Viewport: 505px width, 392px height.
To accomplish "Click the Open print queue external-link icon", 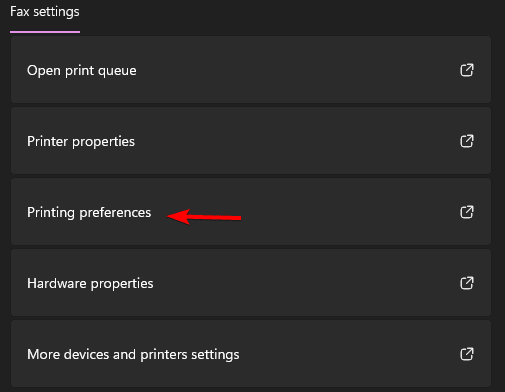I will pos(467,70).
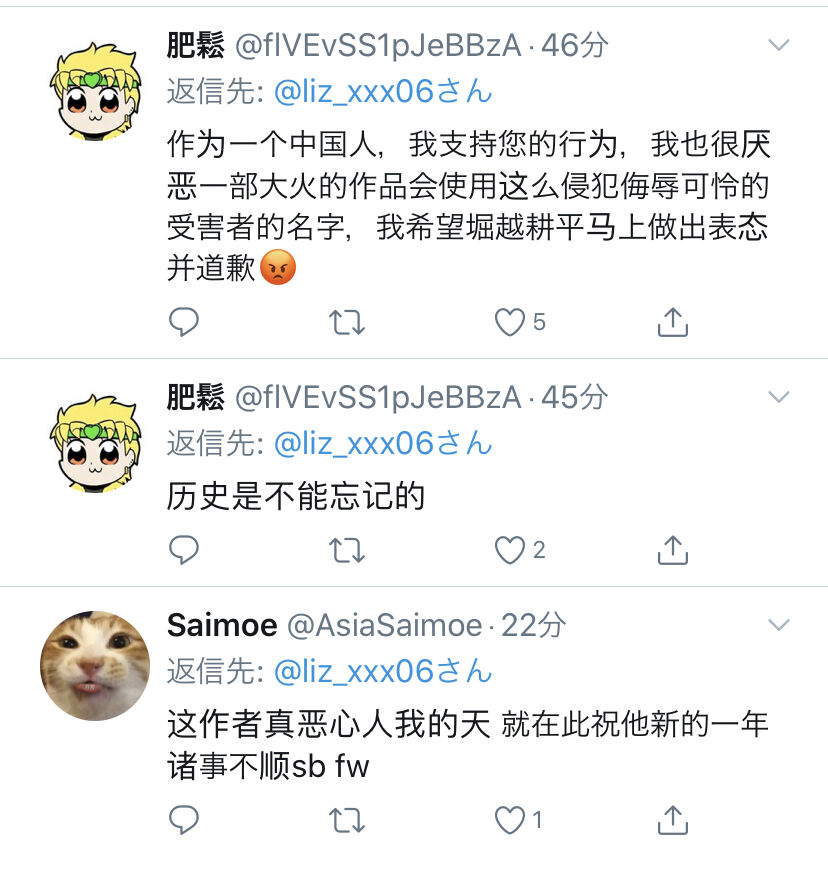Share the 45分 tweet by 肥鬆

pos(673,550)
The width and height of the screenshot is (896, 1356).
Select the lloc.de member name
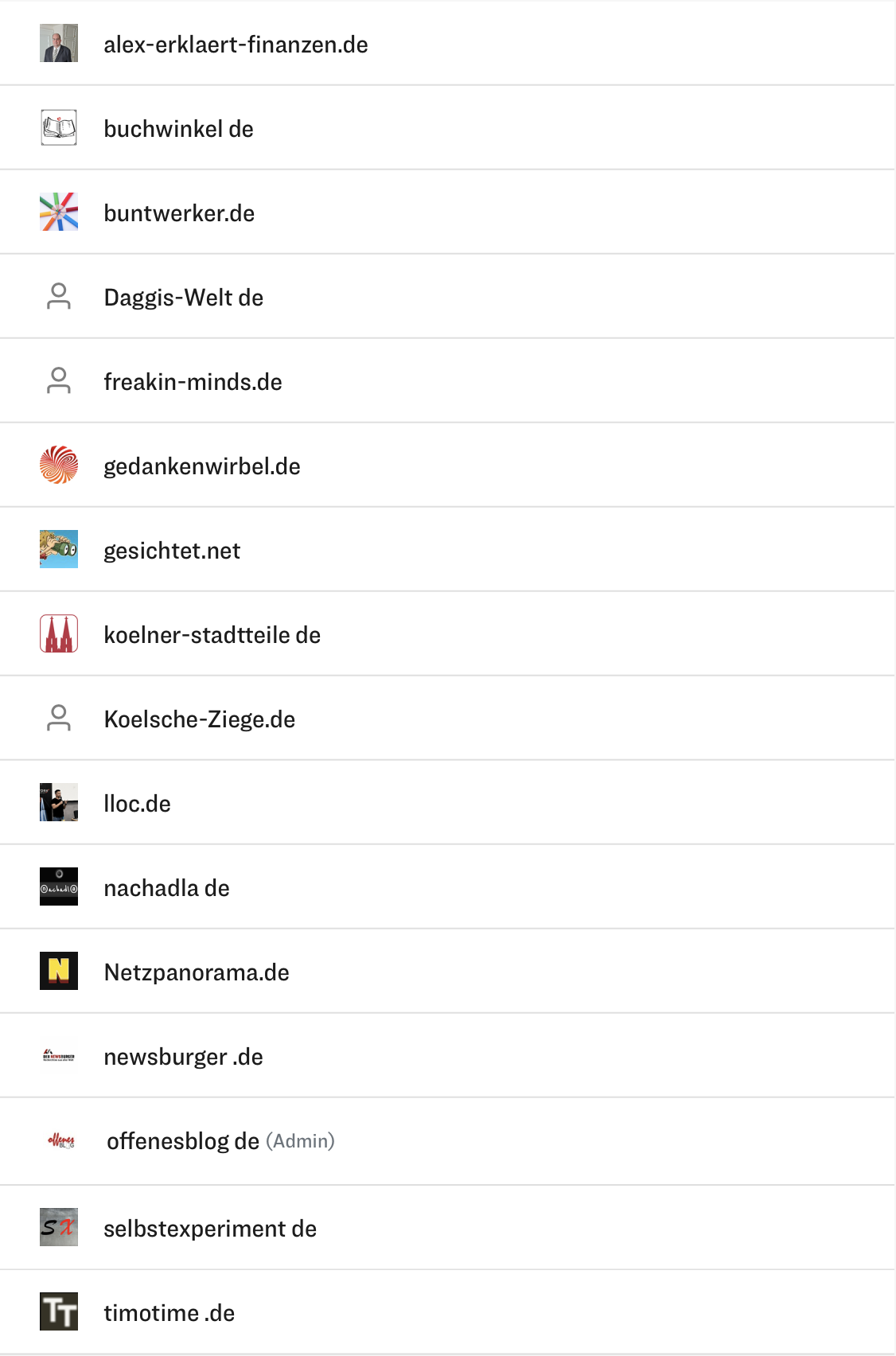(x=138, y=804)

---

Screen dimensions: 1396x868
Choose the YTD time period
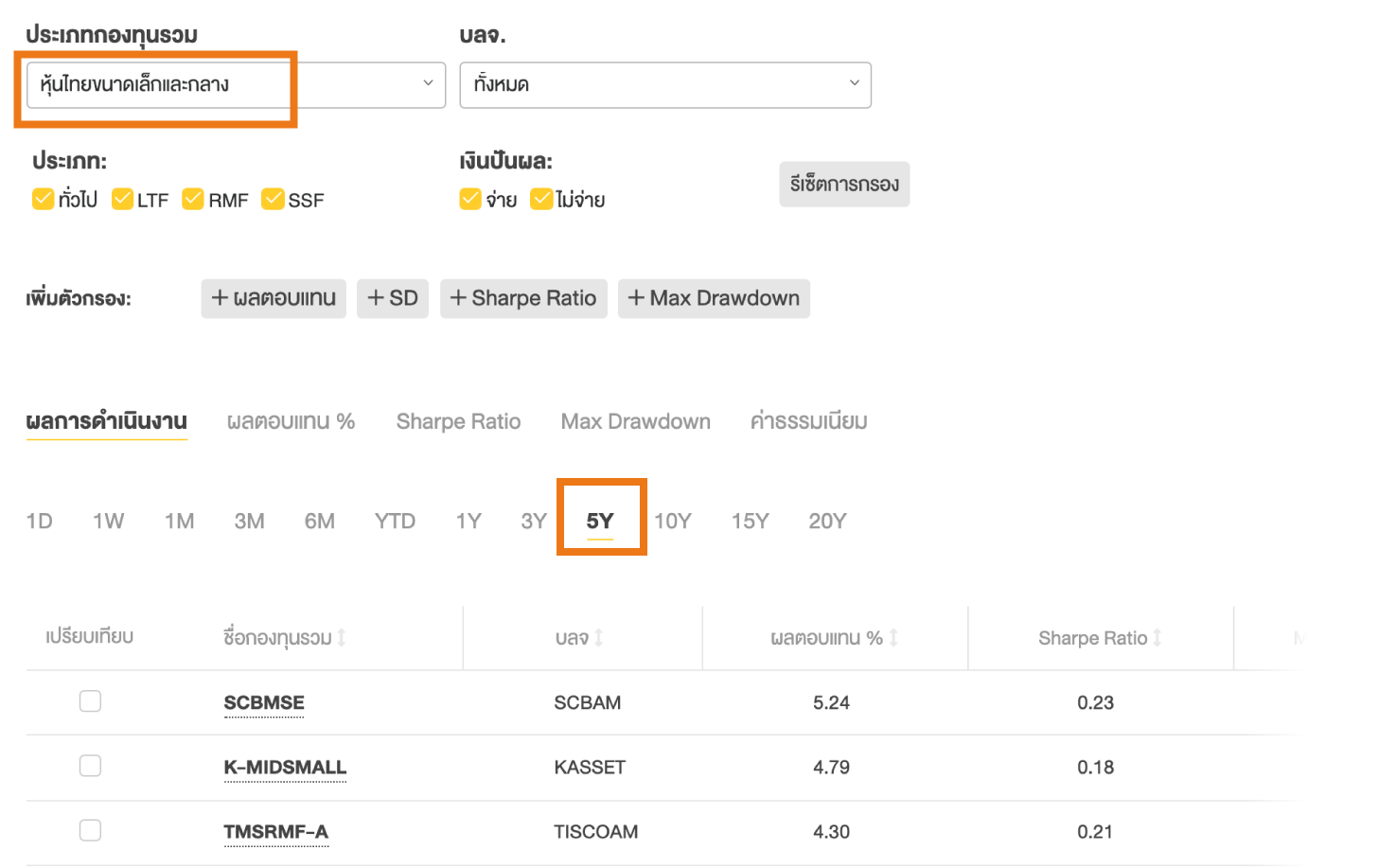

*DIRECTIONS*. Within the listing above, extract exactly the lines from the line with "Screen dimensions: 1396x868" to the line with "Choose the YTD time period", the two named lines included, and no others.

*RESPONSE TO THIS EXERCISE*.
Screen dimensions: 1396x868
Choose the YTD time period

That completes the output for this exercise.